The program is an interactive mix of videos and quizzes that uses real life testimonials and facts in what seems to be an effort in bringing a sense of reality and humanity to what is often a numbers game.
“Not Anymore ultimately seeks a very wide range of attitudinal and behavioral changes in a community, with the final goal being a decrease in incidences of sexual violence,” said Steven J. Pearlman, content director of Nformd, the parent company behind Not Anymore. “The program also seeks to change students’ attitudes towards survivors of interpersonal violence, to promote understanding and reduce victim blaming.”
By straying away from the victim blaming approach, Not Anymore seeks to instead empower viewers so that they might help prevent cases of interpersonal violence.
“[The program] strives to inspire every single viewer to understand how they are empowered to enjoy positive relationships, as well as how they can make real differences in other people’s lives by intervening, even in just small ways,” said Pearlman.
Students that already completed last semester’s Agent of Change are exempt from taking Not Anymore this semester, but all CSUN students will eventually go through similar programs each academic year, according to Title IX Coordinator Susan Hua.
“All students will receive periodic, ‘refresher’-type educational programs, at least annually, to ensure that they are aware of how to handle and report incidents of sexual harassment and sexual misconduct,” said Hua in an email response.

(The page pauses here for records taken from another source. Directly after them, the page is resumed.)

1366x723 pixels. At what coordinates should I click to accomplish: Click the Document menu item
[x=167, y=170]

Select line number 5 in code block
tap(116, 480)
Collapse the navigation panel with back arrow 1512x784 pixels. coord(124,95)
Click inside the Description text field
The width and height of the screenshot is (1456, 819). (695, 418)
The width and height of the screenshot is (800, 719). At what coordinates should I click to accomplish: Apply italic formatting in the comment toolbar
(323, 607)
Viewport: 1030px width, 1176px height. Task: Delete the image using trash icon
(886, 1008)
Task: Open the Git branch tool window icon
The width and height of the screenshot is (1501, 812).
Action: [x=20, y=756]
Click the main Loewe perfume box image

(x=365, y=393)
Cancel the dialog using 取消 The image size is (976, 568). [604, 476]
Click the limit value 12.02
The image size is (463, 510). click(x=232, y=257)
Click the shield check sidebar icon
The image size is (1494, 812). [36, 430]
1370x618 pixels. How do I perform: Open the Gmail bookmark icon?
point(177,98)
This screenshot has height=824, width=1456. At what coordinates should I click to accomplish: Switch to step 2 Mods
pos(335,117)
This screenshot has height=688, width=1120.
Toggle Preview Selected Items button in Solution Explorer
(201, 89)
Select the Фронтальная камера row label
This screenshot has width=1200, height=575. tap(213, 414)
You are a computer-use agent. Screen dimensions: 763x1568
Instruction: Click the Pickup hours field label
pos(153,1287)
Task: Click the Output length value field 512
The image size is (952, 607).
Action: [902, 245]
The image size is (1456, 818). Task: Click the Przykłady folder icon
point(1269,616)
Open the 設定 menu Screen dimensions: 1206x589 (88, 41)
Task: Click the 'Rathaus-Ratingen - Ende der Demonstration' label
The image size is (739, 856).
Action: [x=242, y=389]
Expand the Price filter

For some students who have already completed Not Anymore, the program seems to be more effective than the Agent of Change program students were required to take earlier this year.
“I think it could be very influential and helpful for students and individuals who are not educated on what qualifies as sexual assault, sexual battery, rape and domestic violence,” said Madison Miller, a CSUN transfer student and psychology major.
“It could be particularly helpful for individuals who have suffered from some type of sexual abuse, stalking, domestic violence or rape to understand that it was, and is, never the victims fault as well as offer them places to get help,” she added.
In a similar process to the required Agent of Change course distributed in Spring of 2015, the President’s Office sent a mass email to all transfers, freshman and graduate students in October informing them of the task.
But some students are complaining about the lack of equivalent follow-up to that October email.
“I didn’t know it was due until someone told me,” said Miller. “I did end up finding it on my CSUN portal under the checklist window.”
Graduate student Hansook Oh echoed this sentiment.
“If [my advisor] hadn’t reminded me, I would’ve completely forgot,” said Oh. “If they’re going to make this a thing and have a deadline, they should be emailing us a bunch of times and tell the department heads and dean to remind they’re students. I think it should be made a way bigger deal if our registration is put on hold.”